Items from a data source
###
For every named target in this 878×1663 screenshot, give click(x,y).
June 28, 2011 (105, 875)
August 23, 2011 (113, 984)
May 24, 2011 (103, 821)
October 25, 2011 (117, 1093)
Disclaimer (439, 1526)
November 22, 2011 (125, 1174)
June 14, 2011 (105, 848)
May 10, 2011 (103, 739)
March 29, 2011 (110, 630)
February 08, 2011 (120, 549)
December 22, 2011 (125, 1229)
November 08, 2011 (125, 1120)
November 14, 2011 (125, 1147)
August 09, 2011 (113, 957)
###
What this task involves:
Put the lines of the records, from the line containing "August 23, 2011 (113, 984)" through the end of the records, inclusive, into a JSON list of strings with one string per line, omitting any blank lines.

Written answer:
[
  "August 23, 2011 (113, 984)",
  "May 24, 2011 (103, 821)",
  "October 25, 2011 (117, 1093)",
  "Disclaimer (439, 1526)",
  "November 22, 2011 (125, 1174)",
  "June 14, 2011 (105, 848)",
  "May 10, 2011 (103, 739)",
  "March 29, 2011 (110, 630)",
  "February 08, 2011 (120, 549)",
  "December 22, 2011 (125, 1229)",
  "November 08, 2011 (125, 1120)",
  "November 14, 2011 (125, 1147)",
  "August 09, 2011 (113, 957)"
]